Requirement:
Only the lines from the one containing "Sociedad (76, 48)" through the last line of the data are to be written out, exactly and in full.

Extracted data:
- Opening Delimiter -
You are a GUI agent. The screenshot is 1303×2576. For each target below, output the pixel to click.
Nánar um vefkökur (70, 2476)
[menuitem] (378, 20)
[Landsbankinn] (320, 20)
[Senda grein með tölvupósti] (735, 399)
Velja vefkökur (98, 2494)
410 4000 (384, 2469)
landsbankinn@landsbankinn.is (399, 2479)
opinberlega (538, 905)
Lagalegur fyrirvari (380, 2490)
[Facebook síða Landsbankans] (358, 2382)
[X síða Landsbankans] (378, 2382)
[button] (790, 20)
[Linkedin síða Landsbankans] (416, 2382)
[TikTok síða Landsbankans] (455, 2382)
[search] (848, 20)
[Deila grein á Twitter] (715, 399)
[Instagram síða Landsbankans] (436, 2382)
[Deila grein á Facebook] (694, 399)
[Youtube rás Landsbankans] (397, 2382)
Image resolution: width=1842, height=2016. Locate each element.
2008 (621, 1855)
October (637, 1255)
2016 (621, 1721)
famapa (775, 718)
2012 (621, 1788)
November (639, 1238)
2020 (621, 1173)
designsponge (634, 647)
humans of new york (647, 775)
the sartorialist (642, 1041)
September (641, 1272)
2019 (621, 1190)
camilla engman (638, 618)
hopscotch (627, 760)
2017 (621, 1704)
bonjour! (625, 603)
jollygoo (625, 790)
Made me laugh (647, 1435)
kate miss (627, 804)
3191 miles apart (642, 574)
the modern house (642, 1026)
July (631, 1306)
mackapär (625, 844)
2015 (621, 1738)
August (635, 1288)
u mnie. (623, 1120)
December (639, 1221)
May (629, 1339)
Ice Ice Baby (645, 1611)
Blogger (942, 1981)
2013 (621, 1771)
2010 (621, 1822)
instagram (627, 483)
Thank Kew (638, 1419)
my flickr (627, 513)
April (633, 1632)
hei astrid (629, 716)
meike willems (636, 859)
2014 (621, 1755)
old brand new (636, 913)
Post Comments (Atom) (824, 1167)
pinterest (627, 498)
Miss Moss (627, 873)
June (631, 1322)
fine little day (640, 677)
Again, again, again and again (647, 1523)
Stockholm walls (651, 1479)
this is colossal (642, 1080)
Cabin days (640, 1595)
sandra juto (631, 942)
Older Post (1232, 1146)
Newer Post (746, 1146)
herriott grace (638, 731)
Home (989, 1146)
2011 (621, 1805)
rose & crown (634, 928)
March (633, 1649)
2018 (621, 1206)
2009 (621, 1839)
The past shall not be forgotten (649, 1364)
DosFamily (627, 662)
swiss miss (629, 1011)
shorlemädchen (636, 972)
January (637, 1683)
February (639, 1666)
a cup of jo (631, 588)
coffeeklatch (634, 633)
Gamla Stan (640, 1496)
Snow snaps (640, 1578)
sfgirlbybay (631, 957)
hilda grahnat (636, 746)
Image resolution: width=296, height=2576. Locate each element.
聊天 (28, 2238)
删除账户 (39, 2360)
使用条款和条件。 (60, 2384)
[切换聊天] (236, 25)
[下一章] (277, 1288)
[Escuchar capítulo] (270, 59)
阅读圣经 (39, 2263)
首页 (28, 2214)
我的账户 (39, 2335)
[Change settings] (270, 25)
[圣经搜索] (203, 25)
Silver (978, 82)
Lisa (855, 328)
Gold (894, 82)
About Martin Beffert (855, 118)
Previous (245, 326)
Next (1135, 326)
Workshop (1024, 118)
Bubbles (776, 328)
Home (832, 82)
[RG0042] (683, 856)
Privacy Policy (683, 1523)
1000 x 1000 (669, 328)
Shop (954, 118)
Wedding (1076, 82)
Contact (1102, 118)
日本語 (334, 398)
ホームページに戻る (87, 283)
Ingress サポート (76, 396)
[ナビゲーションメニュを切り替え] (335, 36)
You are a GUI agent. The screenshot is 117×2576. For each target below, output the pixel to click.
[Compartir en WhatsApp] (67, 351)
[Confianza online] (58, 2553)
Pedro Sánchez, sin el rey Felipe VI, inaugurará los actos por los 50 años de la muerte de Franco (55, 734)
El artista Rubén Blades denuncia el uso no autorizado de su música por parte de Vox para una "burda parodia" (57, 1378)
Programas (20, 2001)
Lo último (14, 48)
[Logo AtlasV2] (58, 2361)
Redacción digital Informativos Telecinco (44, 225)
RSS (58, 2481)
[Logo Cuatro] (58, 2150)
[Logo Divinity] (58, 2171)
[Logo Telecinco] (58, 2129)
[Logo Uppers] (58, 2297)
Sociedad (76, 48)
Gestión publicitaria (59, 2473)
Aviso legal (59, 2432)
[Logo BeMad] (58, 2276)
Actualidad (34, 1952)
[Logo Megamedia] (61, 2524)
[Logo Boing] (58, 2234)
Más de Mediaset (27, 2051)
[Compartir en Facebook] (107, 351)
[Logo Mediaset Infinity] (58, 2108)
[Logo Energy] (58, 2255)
- Closing Delimiter -
Task answer:
Sociedad (76, 48)
Gestión publicitaria (59, 2473)
Aviso legal (59, 2432)
[Logo BeMad] (58, 2276)
Actualidad (34, 1952)
[Logo Megamedia] (61, 2524)
[Logo Boing] (58, 2234)
Más de Mediaset (27, 2051)
[Compartir en Facebook] (107, 351)
[Logo Mediaset Infinity] (58, 2108)
[Logo Energy] (58, 2255)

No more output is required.